Marine Conservation faces backlash – does EDDC have a view?

In early June the Government published the Benyon Report into Marine Conservation Areas. The Report recommended the rapid creation of Highly Protected Marine Areas (HPMA) out of existing  “marine protection areas” that many conservation groups call “paper parks” with few rules. This could include Lyme Bay.

In an earlier post linking to the Benyon Report, Owl commented: “Owl’s view is that  Marine Conservation Areas, creation of a new East Devon and Dorset National Park and the Jurassic Coast World Heritage Coast are all components of the  “joined up” environmental approach EDDC needs to be thinking about.”

Now the backlash (Owl can imagine what the Carters’ view might be):

Anglers face ban on fishing in protected English waters

Will Humphries Southwest Correspondent (The Times)

“Recreational anglers, charter boat captains and tackle shop owners are fighting a proposed ban on fishing in large parts of the sea around England under plans to create the first fully protected marine conservation areas.

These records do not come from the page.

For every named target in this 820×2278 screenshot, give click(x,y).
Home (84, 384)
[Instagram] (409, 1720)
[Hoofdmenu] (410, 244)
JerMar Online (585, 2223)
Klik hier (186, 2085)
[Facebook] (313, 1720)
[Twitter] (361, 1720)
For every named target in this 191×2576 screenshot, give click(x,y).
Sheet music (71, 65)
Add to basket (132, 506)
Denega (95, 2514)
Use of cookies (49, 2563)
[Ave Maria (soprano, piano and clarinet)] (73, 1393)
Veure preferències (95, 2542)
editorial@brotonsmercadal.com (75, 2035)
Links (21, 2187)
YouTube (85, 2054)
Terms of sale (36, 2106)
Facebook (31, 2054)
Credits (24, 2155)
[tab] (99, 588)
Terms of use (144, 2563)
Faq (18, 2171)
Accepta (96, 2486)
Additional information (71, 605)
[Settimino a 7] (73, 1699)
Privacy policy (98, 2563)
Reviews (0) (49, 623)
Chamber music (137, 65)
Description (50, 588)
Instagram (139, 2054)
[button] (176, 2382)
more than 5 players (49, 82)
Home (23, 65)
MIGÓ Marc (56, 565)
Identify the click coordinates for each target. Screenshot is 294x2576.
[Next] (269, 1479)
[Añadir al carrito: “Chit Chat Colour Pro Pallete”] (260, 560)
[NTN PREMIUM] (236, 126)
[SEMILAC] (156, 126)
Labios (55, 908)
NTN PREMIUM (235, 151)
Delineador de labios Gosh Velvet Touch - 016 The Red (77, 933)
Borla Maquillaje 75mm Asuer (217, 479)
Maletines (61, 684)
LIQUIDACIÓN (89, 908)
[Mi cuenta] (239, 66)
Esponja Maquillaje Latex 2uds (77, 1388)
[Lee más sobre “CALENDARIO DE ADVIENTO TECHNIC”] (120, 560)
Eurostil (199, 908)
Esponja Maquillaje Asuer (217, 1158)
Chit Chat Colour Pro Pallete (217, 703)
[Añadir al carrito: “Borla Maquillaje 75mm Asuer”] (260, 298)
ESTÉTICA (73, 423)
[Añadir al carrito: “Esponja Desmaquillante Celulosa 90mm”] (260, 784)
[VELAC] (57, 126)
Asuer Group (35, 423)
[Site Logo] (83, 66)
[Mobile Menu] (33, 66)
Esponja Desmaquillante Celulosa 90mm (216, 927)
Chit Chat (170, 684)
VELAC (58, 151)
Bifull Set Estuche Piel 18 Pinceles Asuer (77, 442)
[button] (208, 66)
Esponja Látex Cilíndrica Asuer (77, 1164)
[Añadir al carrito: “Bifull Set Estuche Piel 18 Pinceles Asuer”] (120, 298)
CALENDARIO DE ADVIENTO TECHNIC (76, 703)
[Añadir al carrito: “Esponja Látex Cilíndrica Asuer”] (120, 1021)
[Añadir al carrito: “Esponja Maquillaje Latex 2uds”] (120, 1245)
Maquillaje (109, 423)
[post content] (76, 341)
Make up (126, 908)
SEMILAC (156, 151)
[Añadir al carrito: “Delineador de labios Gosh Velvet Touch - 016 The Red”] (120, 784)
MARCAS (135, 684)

A government-commissioned review, chaired by the former Conservative fisheries minister Richard Benyon, has recommended the rapid creation of Highly Protected Marine Areas (HPMAs). All “extractive activities”, including dredging, sewage dumping, drilling, offshore wind turbine construction and catch-and-release recreational angling, would be prohibited.

The recommendation angered commercial fishermen and recreational anglers who accused the review of failing to take account of the impact on their livelihoods and sport.

There are 175 marine protected areas in English waters but many are what conservation groups call “paper parks”, with few rules. HPMAs will be within these areas and could include the fishing port of Brixham in Devon and Chesil Beach in Dorset, where thousands of anglers cast off every year.

The Angling Trust said it was shocked that the review had “lumped in” recreational angling with industrial practices without consulting members.

A spokesman for the Department for Environment, Food & Rural Affairs said that if HPMAs were set up those affected would be consulted.”